The mass adoption of cloud services and the pressure to consolidate vendors along with the tightening of budgets due to the ongoing COVID pandemic is creating the risk of security monocultures that could put organisations at greater risk.

By Brian Pinnock, cybersecurity specialist at Mimecast

Security professionals have for a long time warned about the dangers of organisations putting all their ‘eggs’ – email, data, collaboration systems – in one ‘basket’, for example by going all-in with one cloud service provider.

What’s happening now with the urgent shift to greater cloud services adoption, is that many organisations are considering putting all their eggs into the same basket as everyone else.]

The maths is simple: if data is the new gold, and the majority of companies are on the same cloud platform – such as Microsoft 365 (M365) or Zoom – that platform becomes a veritable ‘goldmine’ for threat actors.

The view is that threat actors would have an easier time bypassing an organisation’s defences if they relied on a single provider: all they’d have to do is understand that provider’s security measures, and deploy tools and tactics to circumvent such measures.

Security concerns are also only one dimension to this threat. Cloud services downtime could become a national systemic risk if all organisations are fully reliant on a single platform.

Unplanned outages leave organisations stranded

As the global backbone of business communication and productivity, any downtime for M365 could potentially pose a systemic risk.

An interruption in critical infrastructure or downtime at key government departments that rely on M365 could reduce the state’s capacity to deliver services to citizens. This would be disastrous in a country where millions rely on state support – especially during a pandemic.

And the systemic risk could spread beyond national borders and into global supply chains if all organisations in the chain are subject to the same security vulnerabilities and availability risks.

It doesn’t help that downtime for M365 isn’t uncommon. A new Mimecast study found that South African IT decision-makers report an average of 3.2 business email outages per year, rising to 3.8 in the public sector.

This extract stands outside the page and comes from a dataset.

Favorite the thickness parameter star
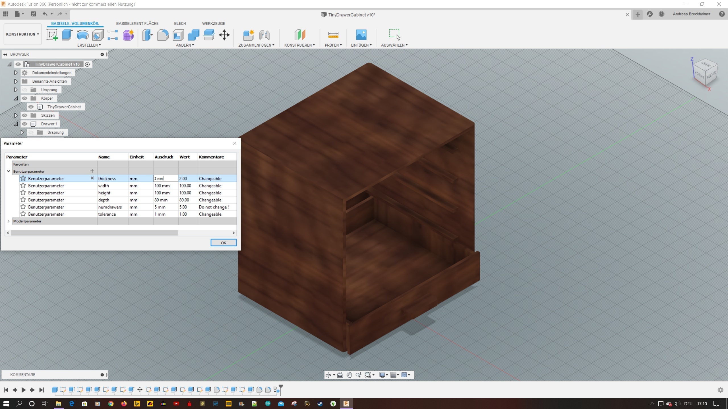728x409 pixels. click(x=23, y=178)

The most common consequences of downtime among South African organisations include reduced productivity (59%), inability to provide services to customers (47%) and loss of production time (44%).

The business world can’t live without productivity tools and cloud services. They’ve helped keep many economies afloat by allowing organisations to continue operating in remote environments. But an hour or two of downtime for any of these essential tools and everything grinds to a halt.

Spreading your risk

And that’s part of the point: larger cloud services players offer good security and business continuity offerings, in some cases even exceeding the security controls found at many on-premise data centres.

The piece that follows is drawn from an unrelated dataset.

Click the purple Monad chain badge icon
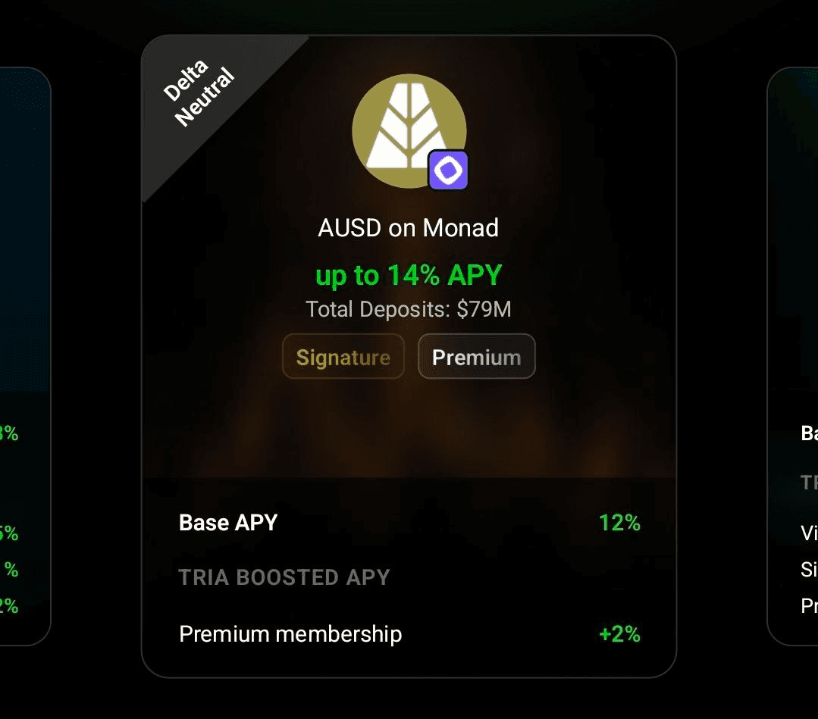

However, placing all your eggs into the one basket means you’re left in the lurch when things go wrong – as they inevitably do. And when collaboration and productivity platforms add on security features, buyers assume they provide all the necessary security measures and a third-party supplier isn’t necessary.

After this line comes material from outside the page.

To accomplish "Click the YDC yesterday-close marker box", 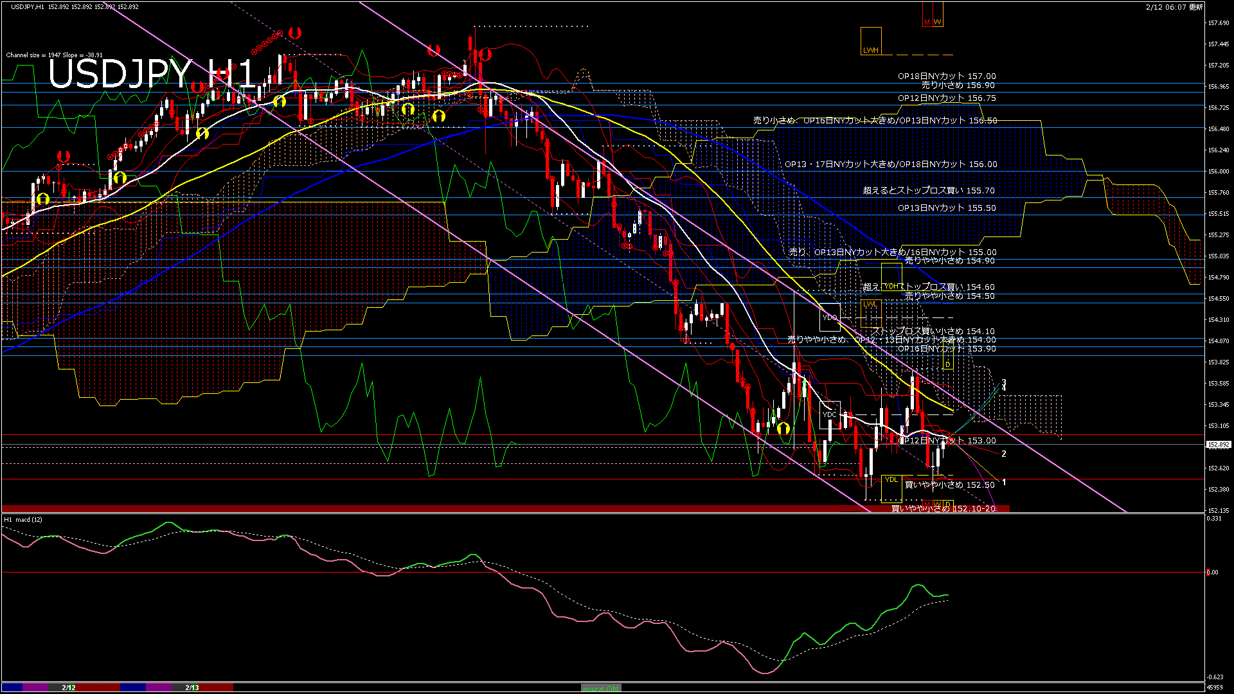I will [x=830, y=414].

To compensate for any weaknesses and create more secure and resilient cloud environments, organisations should seek the proven strategy of defence-in-depth (DiD).

DiD is a layered approach to cybersecurity that combines third-party solutions with built-in security components offered by the cloud provider, to fill gaps and compensate for end-user errors.

The goal is that, when one defence fails another steps in. Organisations are taking notice: in our latest research, 95% of IT decision-makers in South Africa said they use third-party solutions to secure their business email against cyberattack.

Without layered security, organisations are left vulnerable to advanced cyberattacks and potential loss of important company information. Additionally, without implementing appropriate and reasonable organisational and technical measures, such as a solid DiD strategy, they may not comply with data protection regulations such as the Protection of Personal Information Act (POPIA).

In fact, Mimecast’s research found that only two in five organisations believed their business email systems are fully POPIA-compliant.

Adding depth to defences

An effective Defence-in-Depth strategy should include additional security controls to complement the first line of defence. Anti-malware can protect users against viruses and other forms of malware, but it’s been proven that no single vendor is able to block everything and other layers of protection are needed.

Additionally, security controls should be supplemented with regular, effective and measurable cybersecurity awareness training that extends beyond the traditional, boring compliance videos and fake phishing tests.

Organisations also need to ensure email continuity by deploying tools that provide real-time access to email during service outages.

Finally, IT leaders should look at their infrastructure in the same way as an organisation would diversify its investments. Astute investors shy away from putting all their investments into one place, for example the stock market. Diversity strengthens their portfolio and minimises the risk of one or more investments not delivering.

If you rely entirely on a single cloud provider, you remain at the mercy of their engineers and support teams to fix underlying issues with the services. Diversifying your investment into your cloud services helps create greater resilience and protects organisations against unwanted disruption.

Email is the number one attack vector. Can you risk protecting it with a single vendor? Organisations should take extra security measures to protect email as a single ransomware, malware or other cyberattack could cripple an entire organisation.